Problem to work on:
Reproduce the entries verbatim, beginning with the line that contains "Where should I click to: Click Brasier's" and continuing through the end of the entries, both ends included. Omit the pictures from the reproduction.

Material to process:
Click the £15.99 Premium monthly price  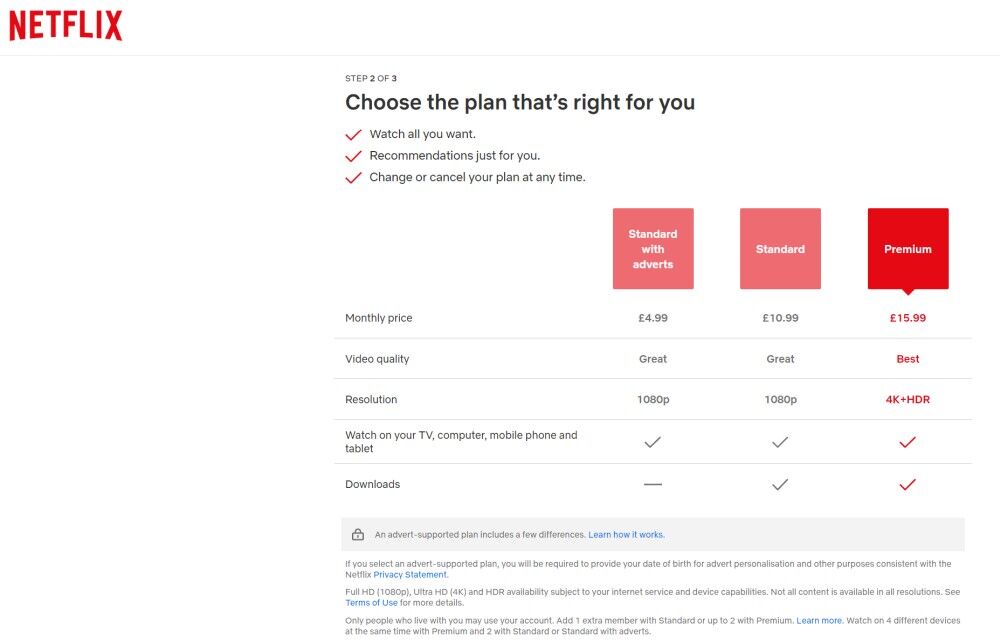pyautogui.click(x=907, y=318)
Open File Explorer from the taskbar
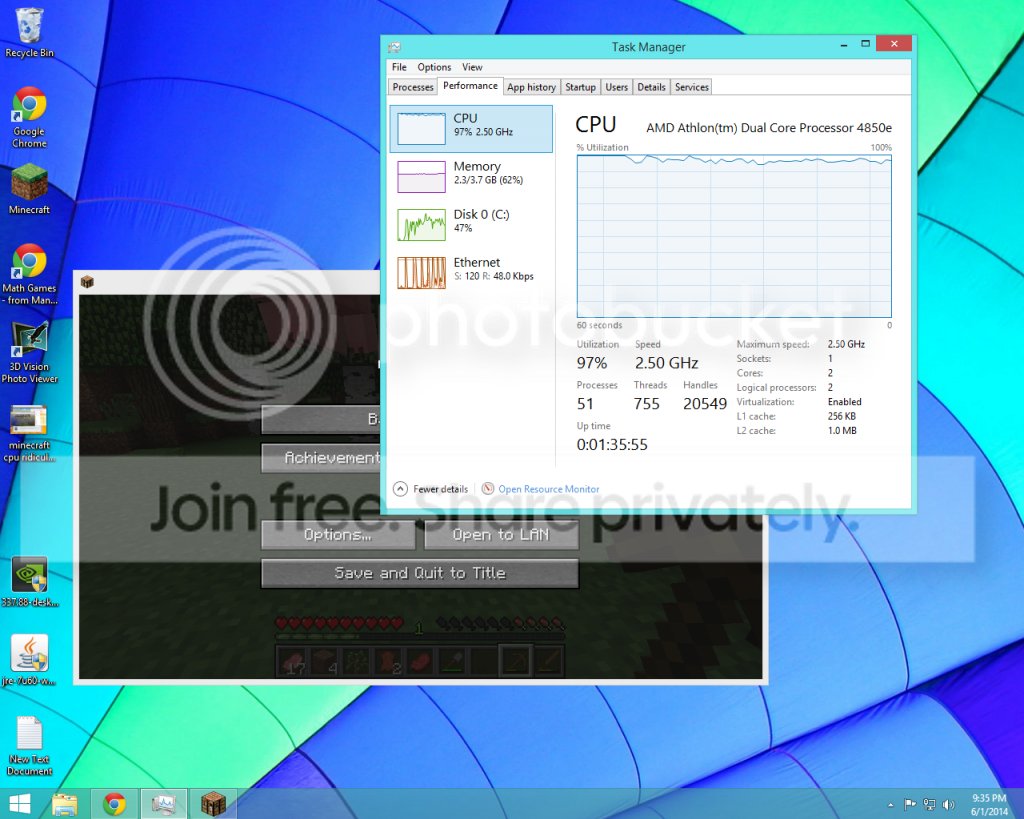Screen dimensions: 1024x819 65,803
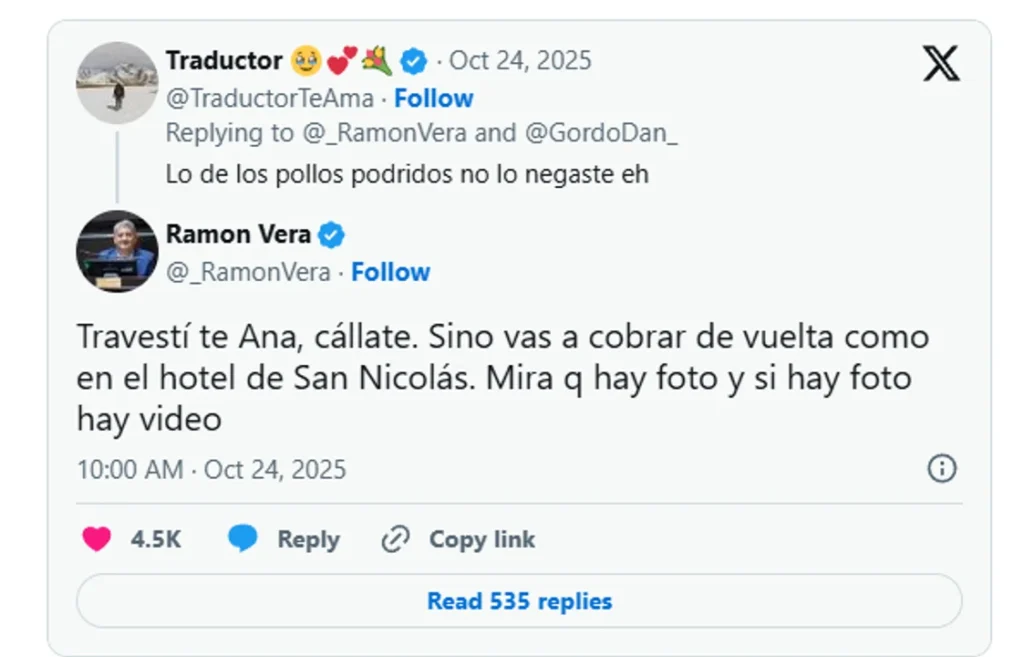Open Traductor's profile avatar
The width and height of the screenshot is (1024, 657).
pyautogui.click(x=117, y=82)
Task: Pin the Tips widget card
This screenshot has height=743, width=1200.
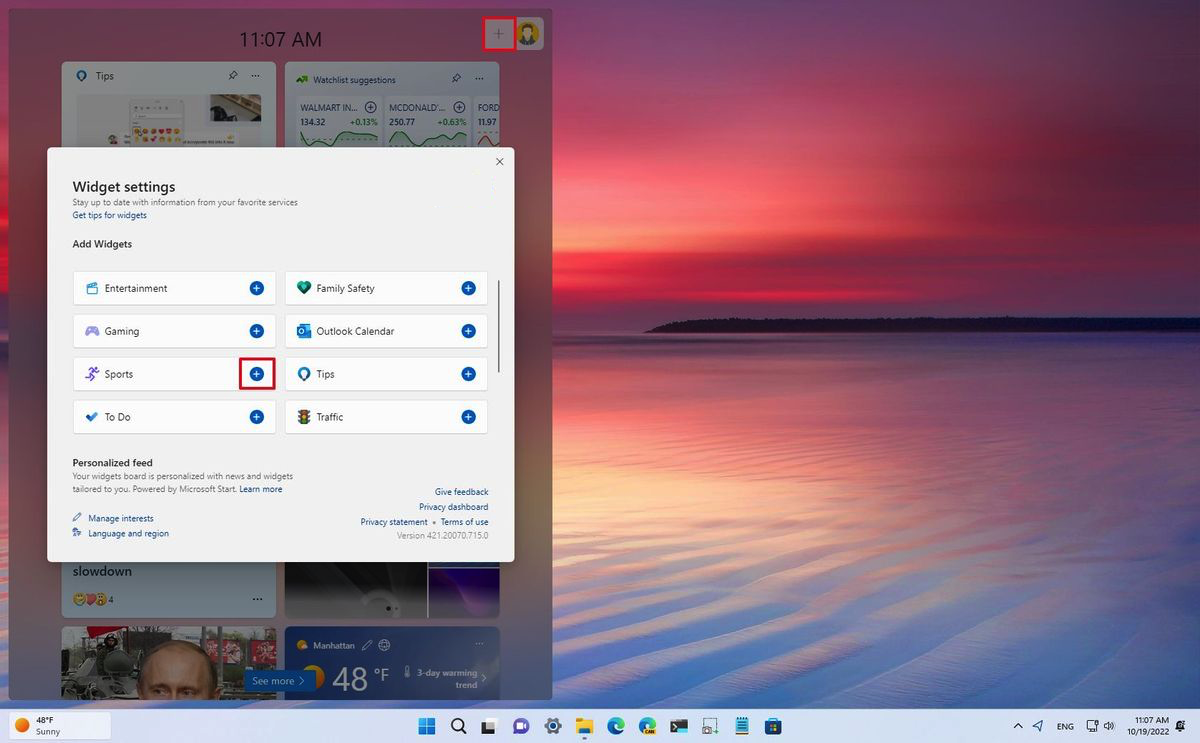Action: pyautogui.click(x=233, y=75)
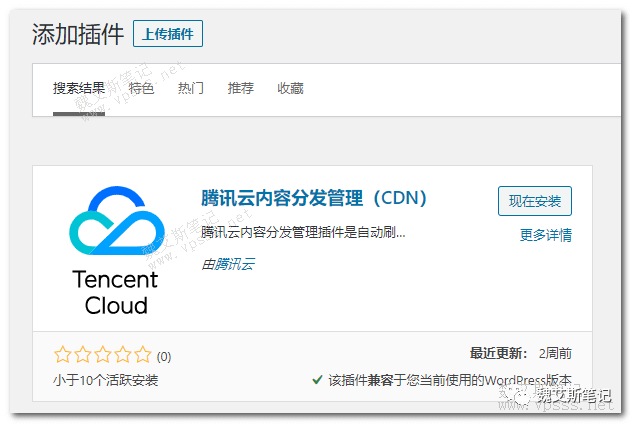
Task: Open the 特色 tab
Action: 141,88
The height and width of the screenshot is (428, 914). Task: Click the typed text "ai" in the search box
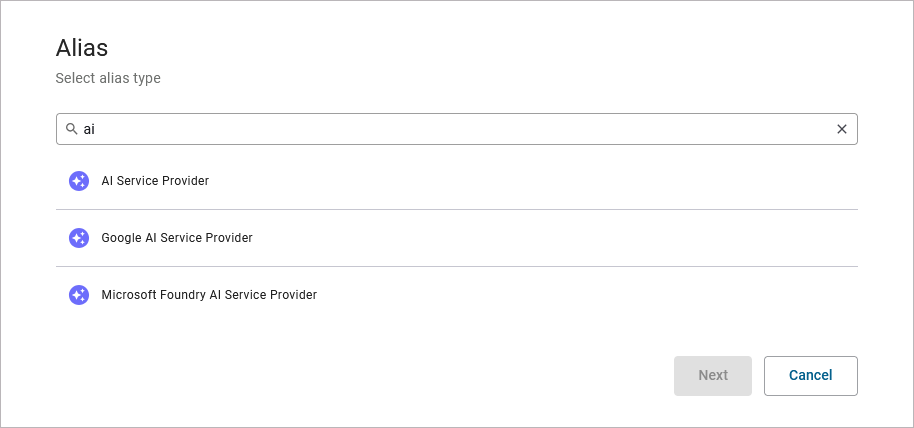[x=89, y=129]
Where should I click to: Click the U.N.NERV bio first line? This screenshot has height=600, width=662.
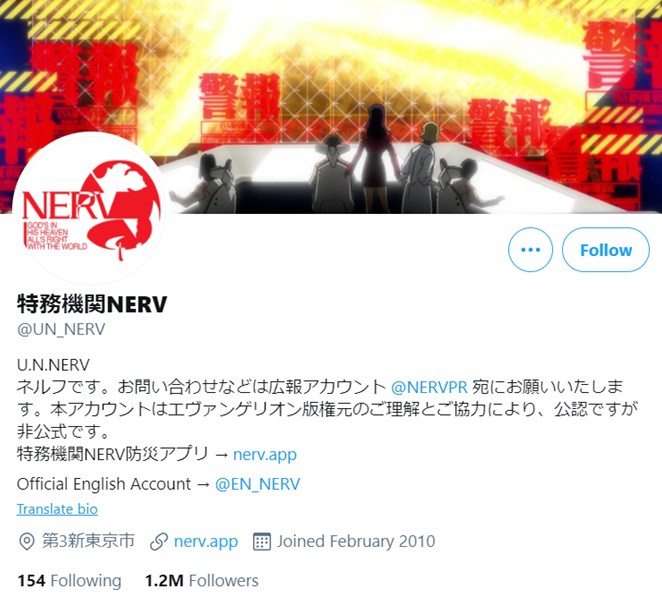click(x=53, y=365)
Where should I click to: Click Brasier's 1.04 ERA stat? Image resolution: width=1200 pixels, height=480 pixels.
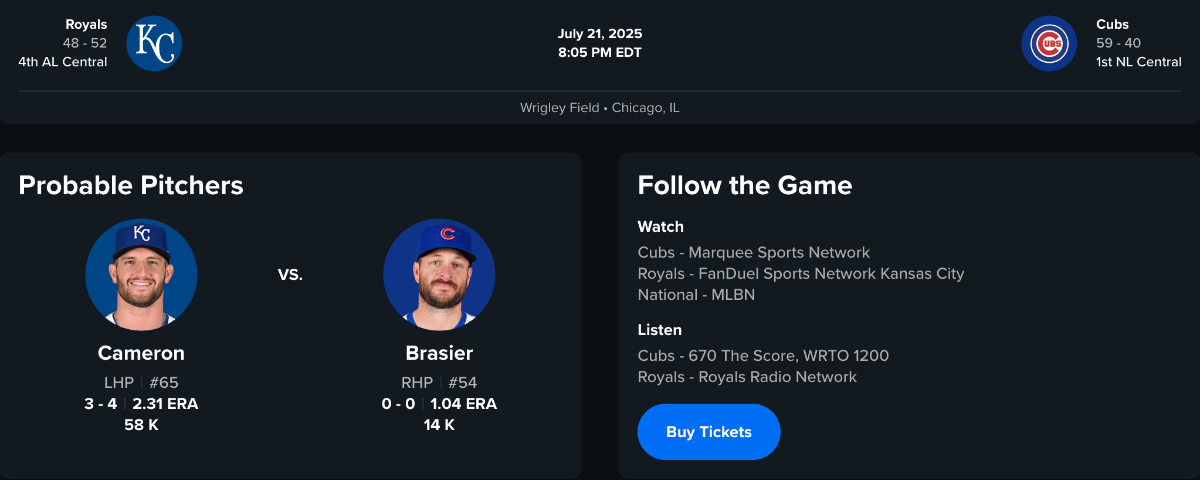pos(463,404)
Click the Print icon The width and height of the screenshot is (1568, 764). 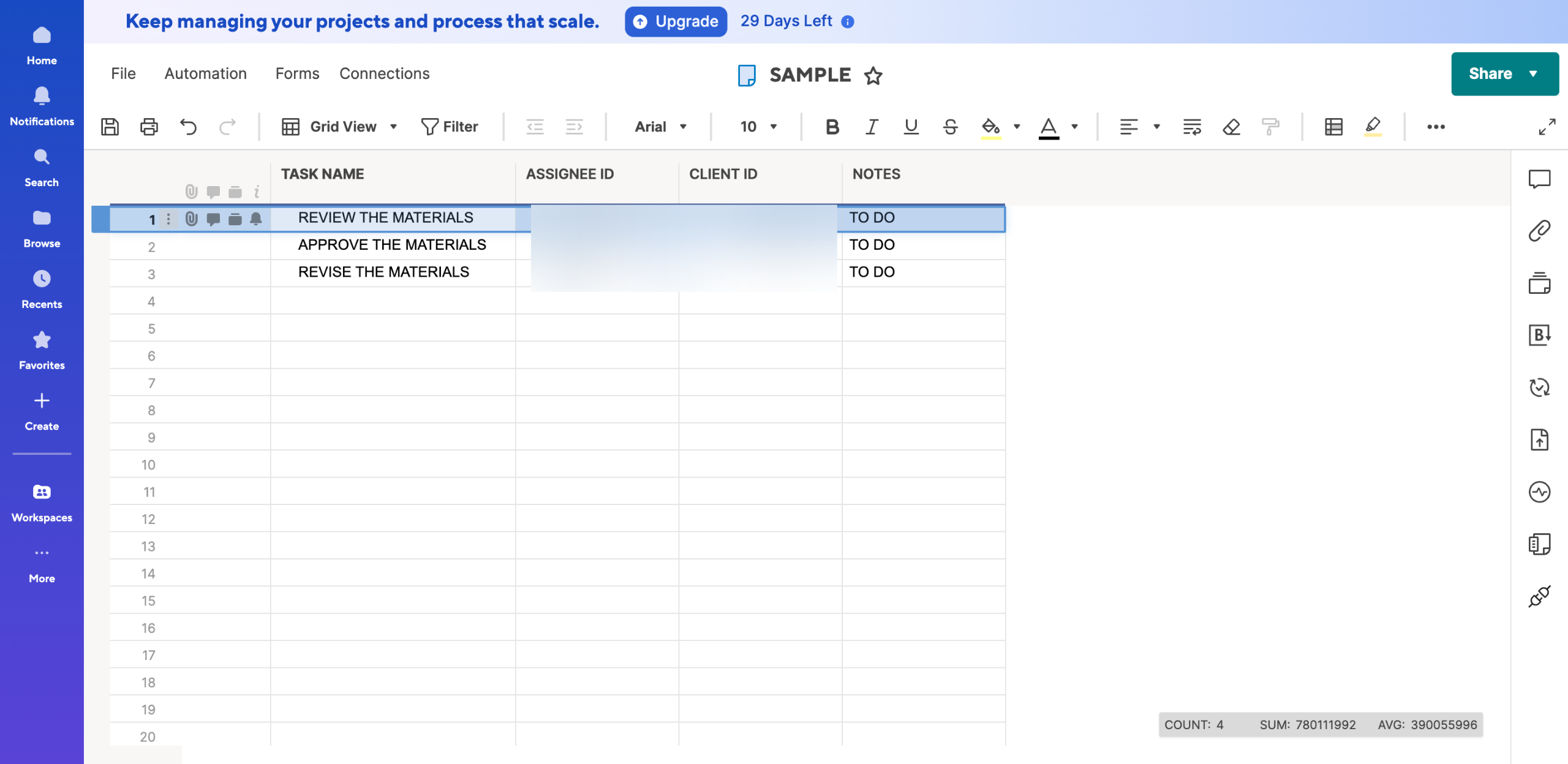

Answer for the task:
Where should I click to: Click Brasier's 1.04 ERA stat? Image resolution: width=1200 pixels, height=480 pixels.
pos(463,404)
Click the Print icon The width and height of the screenshot is (1568, 764). 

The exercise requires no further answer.